With its focus on foregrounding traditional value systems mobilised for forms of transitional justice, the Ubuntu project at UP has concentrated on the recovery and meaning of Ubuntu, its value in promoting peace and reconciliation, as well as elevating it from a theoretical realm to a lived principle.
Professor James Ogude Professor James Ogude

Recent scholarship in Africa points to the significance of the politics of the ordinary and the fact that people in Africa often endeavour to deal with issues of alienation and trauma by turning to African spiritual and cultural rites and epistemologies. Nowhere is this more visible than in communal initiatives towards healing and reconciliation in post-conflict situations in Africa. In the wake of violent conflict that returns to riddle African states such as Rwanda, Uganda and Kenya, and at the dawn of democracy in post-apartheid South Africa, reconciliation again emerged at the centre of the agenda.

Through a series of colloquia and workshops with a team of scholars and experts from the University of Pretoria and East Africa, Professor James Ogude at the Centre for the Advancement of Scholarship led a conversation on the theme of Ubuntu and Personhood. Inserting the concept of Ubuntu within the broader intellectual debate on self and community, the project produced key contributions that demonstrate the value of Ubuntu in recovering and developing a language of reconciliation drawn from principles underpinned by Ubuntu.

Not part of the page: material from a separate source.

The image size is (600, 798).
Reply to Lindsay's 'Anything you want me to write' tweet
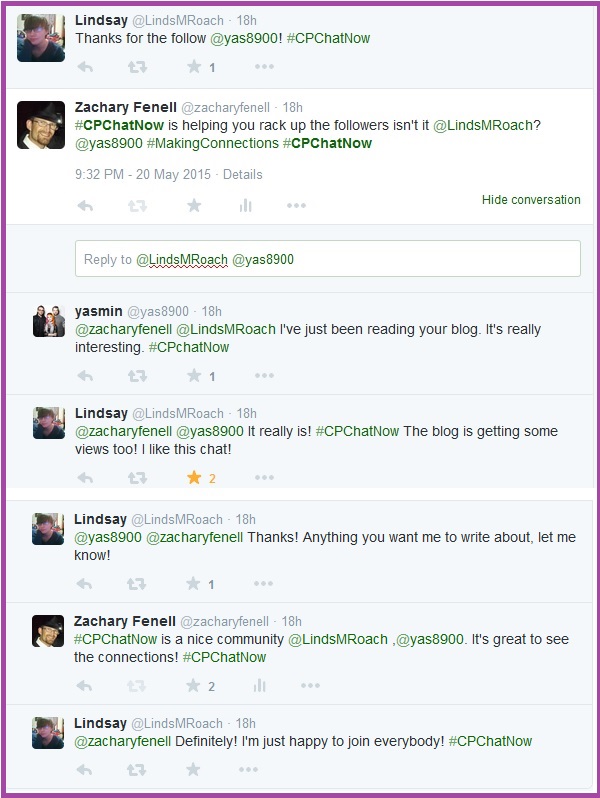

One of the results of this discussion was an article by James Ogude and Unifier Dyer which grapples with the illusive search for justice and reconciliation in the aftermath of the 2007 post-election violence in Kenya. Through engagement with post-conflict narratives of affected communities, the article asks whether indigenous forms of reconciliation such as Ubuntu/Utu have a role in processes of transitional justice. Similarly, one of their research associates, Professor Dominic Dipio from Makerere University, has been doing extensive research on rituals of reconciliation in Uganda with a specialised focus on the Acoli community in Northern Uganda. The two papers were presented, alongside others, in one of the two panels that were dedicated to the theme of Ubuntu at the international conference on Literary and Cultural Studies at Makerere University in August 2015.

The article by Ogude and Dyer was presented by Professor Ogude at the 5th Intercultural Interdisciplinary Colloquium on Reconciliation and Justice held in Vienna from 20-22 May 2015 in conversation with critical reflections on parallel value systems on the continent, such as Utu. Its publication in one of the leading German philosophical journals Polylog: Journal on Inter-cultural Philosophy, inserts scholarship and debate on Ubuntu beyond its local confines, placing it alongside the study of other indigenous concepts used in mediating and facilitating transitional justice globally.